Actuellement, nous travaillons sur une exposition intitulée « L’autre Pompéi, des parcours ordinaires à l’ombre du Vésuve » pour porter un regard varié sur les conditions de vie dans l’Antiquité. Il est très important d’arrêter de porter l’Antiquité aux nues par rapport aux autres cultures ; c’est ce qu’ont démontré les débats post-colonialistes des dernières années. De plus, le travail des musées et parcs archéologiques doivent devenir plus interactifs. Trop longtemps, cela a été à sens unique. Il s’agit de donner la parole aux personnes qui viennent à nous.
Des visiteurs du monde entier viennent visiter Pompéi. Dans quelle mesure votre travail s’inscrit-il dans un contexte international ?
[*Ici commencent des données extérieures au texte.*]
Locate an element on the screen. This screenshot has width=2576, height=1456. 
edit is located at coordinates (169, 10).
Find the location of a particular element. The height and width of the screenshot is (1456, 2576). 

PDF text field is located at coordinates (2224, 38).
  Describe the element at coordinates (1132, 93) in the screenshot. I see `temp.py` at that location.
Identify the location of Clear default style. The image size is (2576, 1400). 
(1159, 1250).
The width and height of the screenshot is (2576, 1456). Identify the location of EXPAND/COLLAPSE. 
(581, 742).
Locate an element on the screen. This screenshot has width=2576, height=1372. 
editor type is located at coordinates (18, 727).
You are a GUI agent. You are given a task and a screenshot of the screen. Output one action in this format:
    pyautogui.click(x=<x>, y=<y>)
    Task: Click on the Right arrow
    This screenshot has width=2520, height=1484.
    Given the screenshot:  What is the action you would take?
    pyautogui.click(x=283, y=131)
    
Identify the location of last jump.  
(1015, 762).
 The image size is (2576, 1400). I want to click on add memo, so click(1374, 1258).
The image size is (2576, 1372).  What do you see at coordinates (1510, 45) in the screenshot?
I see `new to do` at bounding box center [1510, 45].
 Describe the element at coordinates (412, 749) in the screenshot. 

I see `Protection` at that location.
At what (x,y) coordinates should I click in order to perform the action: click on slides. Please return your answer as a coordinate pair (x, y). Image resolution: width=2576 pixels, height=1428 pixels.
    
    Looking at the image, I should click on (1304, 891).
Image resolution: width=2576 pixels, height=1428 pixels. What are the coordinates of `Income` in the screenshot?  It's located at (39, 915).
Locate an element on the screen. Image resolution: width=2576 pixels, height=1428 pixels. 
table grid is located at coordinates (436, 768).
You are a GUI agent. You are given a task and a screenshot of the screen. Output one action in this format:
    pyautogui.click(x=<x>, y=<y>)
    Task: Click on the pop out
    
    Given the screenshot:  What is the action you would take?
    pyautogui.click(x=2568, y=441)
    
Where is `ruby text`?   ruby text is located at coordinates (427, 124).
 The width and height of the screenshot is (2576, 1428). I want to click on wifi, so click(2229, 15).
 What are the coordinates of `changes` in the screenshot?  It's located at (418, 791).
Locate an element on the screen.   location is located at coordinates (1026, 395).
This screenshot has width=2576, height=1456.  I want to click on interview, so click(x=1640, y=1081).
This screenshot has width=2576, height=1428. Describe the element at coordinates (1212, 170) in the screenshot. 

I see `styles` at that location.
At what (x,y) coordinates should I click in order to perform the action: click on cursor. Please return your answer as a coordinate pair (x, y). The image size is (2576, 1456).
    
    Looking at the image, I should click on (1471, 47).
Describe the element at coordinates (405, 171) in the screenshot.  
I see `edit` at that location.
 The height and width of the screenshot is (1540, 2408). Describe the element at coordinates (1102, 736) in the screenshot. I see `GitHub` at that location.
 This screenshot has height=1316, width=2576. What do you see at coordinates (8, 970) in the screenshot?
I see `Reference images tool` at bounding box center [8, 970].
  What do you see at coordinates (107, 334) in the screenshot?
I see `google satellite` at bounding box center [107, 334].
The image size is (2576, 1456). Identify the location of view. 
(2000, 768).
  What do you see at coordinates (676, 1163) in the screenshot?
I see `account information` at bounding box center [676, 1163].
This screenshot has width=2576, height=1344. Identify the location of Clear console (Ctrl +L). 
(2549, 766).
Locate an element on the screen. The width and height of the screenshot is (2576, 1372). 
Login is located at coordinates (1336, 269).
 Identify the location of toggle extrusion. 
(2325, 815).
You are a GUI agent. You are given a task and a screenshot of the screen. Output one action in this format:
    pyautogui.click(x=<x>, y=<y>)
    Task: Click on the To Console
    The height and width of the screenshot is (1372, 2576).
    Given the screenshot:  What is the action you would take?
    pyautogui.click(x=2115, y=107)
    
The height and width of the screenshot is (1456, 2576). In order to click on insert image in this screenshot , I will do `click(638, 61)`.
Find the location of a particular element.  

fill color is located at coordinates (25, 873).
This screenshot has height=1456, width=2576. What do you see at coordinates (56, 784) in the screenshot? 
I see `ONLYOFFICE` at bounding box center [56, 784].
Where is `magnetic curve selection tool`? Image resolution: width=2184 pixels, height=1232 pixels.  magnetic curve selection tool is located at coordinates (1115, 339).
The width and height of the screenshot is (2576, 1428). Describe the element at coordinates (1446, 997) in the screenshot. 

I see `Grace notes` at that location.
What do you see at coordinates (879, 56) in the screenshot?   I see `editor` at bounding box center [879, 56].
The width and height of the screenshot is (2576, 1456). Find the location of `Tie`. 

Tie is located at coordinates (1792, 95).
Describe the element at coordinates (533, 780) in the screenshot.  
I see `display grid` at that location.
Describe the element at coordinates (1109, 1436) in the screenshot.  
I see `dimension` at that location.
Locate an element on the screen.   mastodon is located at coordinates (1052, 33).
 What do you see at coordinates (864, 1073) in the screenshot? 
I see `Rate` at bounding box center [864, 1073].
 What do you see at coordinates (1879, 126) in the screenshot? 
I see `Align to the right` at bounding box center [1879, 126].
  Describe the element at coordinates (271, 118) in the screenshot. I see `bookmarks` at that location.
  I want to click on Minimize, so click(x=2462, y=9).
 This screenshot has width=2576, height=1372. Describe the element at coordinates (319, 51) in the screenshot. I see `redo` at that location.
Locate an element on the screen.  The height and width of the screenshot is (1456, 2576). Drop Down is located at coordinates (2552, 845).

Il est très international, nous travaillons ici avec une équipe composée de nombreuses nationalités. Ces dernières années, nous avons introduit un format d’atelier annuel au cours duquel les chercheurs et chercheuses se présentent mutuellement leurs travaux. On voit ainsi avec quelles perspectives, méthodes et questions différentes ils arrivent à Pompéi. Même pour moi personnellement, les échanges internationaux ne représentent pas une question théorique et abstraite. J'ai travaillé très tôt avec l’étranger, étudié grâce à Erasmus et, en tant qu'Allemand, j'ai également pris la nationalité italienne. Le projet européen a fait bougé beaucoup de choses au cours des dernières décennies et nous n’en sommes parfois pas conscients.